Recycling Farm Plastics: Discussion (Resumed)

Photo of Michael FitzmauriceMichael Fitzmaurice (Roscommon-Galway, Independent) | Oireachtas source

If we are having a meeting, could the Minister of State have the 2023 figures for exports of farm plastic only and for recycling of farm plastic? None of us are conspiracy theorists, but we have a big concern. We have driven around, some of us have been in some of the factories that recycle plastic and some of us have been around looking at where plastic is stored. Some of us, though not me, have an idea how to quantify the volume of plastic. We would conservatively say, and many members would agree with me, that there is at least 35,000 tonnes of farm plastic lying around the country in yards. This has been gathered from farmers. It is not in farmers' yards put in yards with licences. If we multiply that by what it takes to get rid of the plastic - if it is being baled it will cost €160 or €180 a tonne - the figures do not stack up, between what would be in the kitty and what it would cost to get rid of it, be it in amber, which is how most plastic is going.

I ask the Minister of State to think this over for the next day. Will he appoint an independent person from his Department to assess the quantity of plastic lying that is around the country? Some of us here are talking to private individuals who might be able to do it for us in a fair way. Does the Minister of State have any concerns that, with the best will in the world, given the figures I have on what is being disposed of or exported, there is a balance of plastic lying around?

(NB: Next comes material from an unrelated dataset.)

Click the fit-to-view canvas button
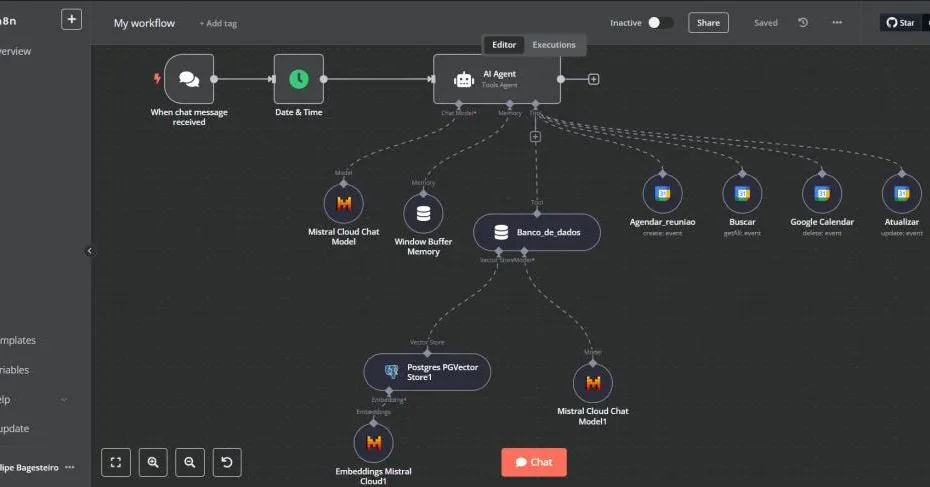Viewport: 930px width, 487px height. [x=116, y=462]
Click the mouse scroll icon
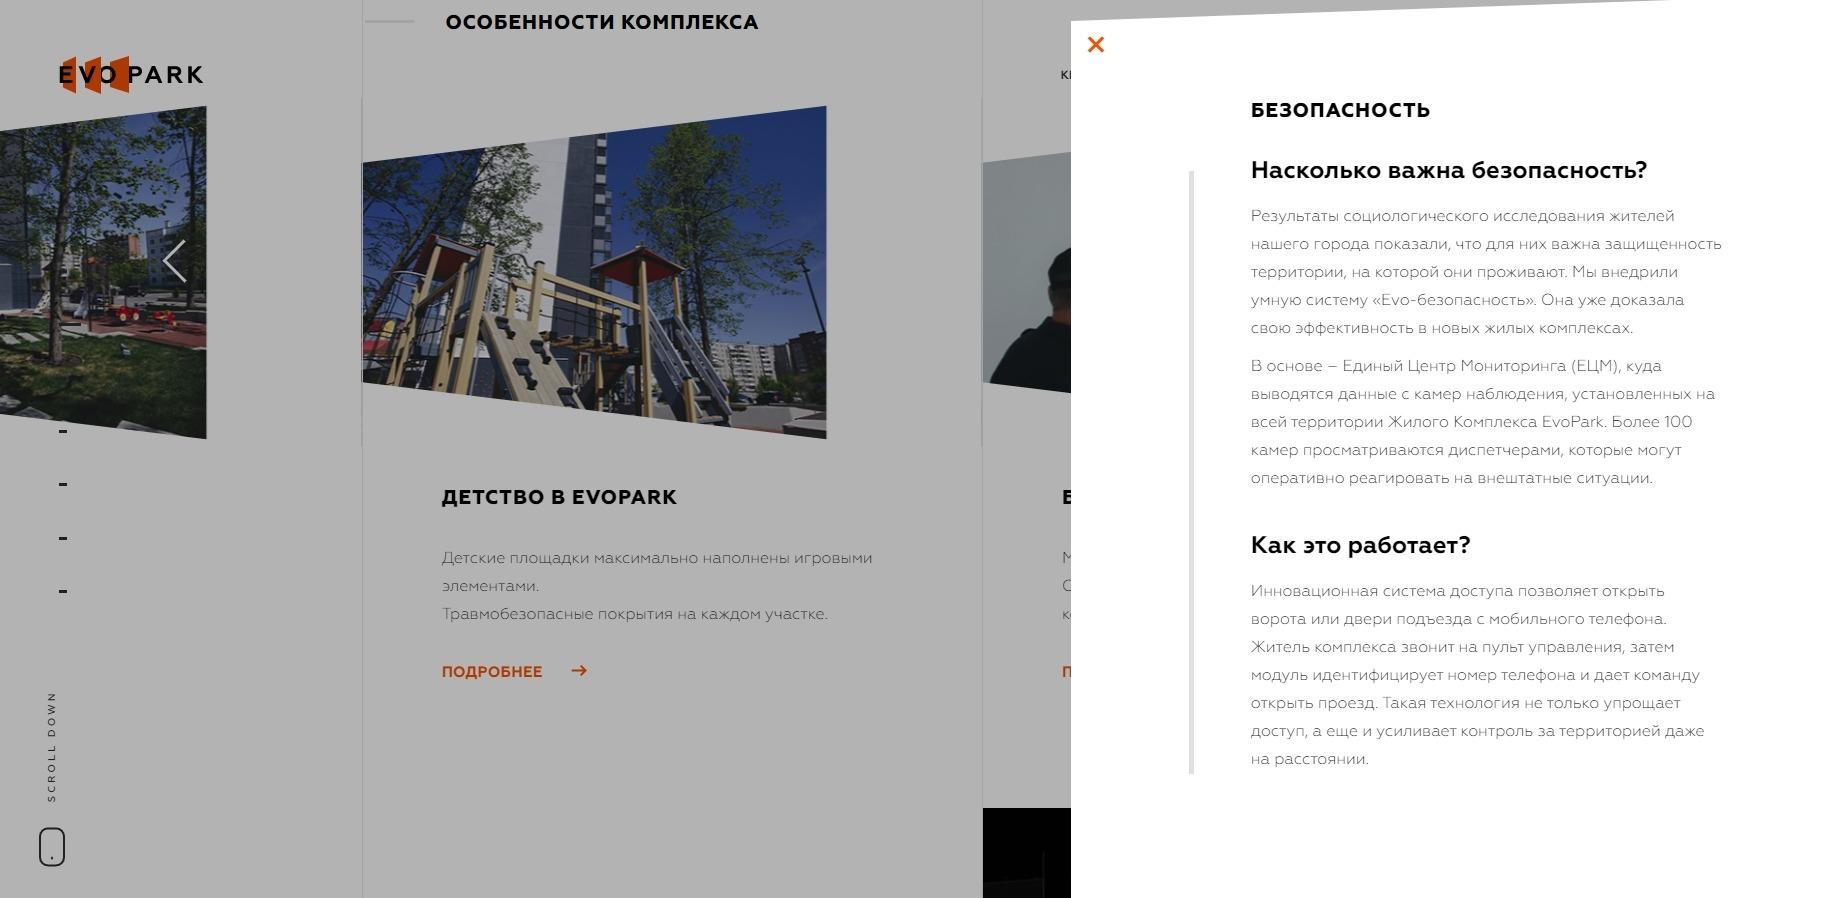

The other issue on which I would like an answer is this. Some people who were collecting plastic for IFFPG were before us giving presentations. The contract was taken from them but the plastic was not shifted from their sites. There was plastic that a semi-State body got a contract for. I would like to know, and the Department may be able to find out, where all the different loads of plastic collected under that contract went. Did any of it go to a tip?

Why are other people who collect plastic not allowed to draw the levy on it? It has now gone to €286 per tonne and farmers are also paying to have it taken away - some €50 or €100 a tonne more. That is €386 a farmer is paying. We are putting on the farmer the whole time the price of the bale of plastic. We still have not found a proper way to recycle or a proper export facility. Are we solvent at doing it?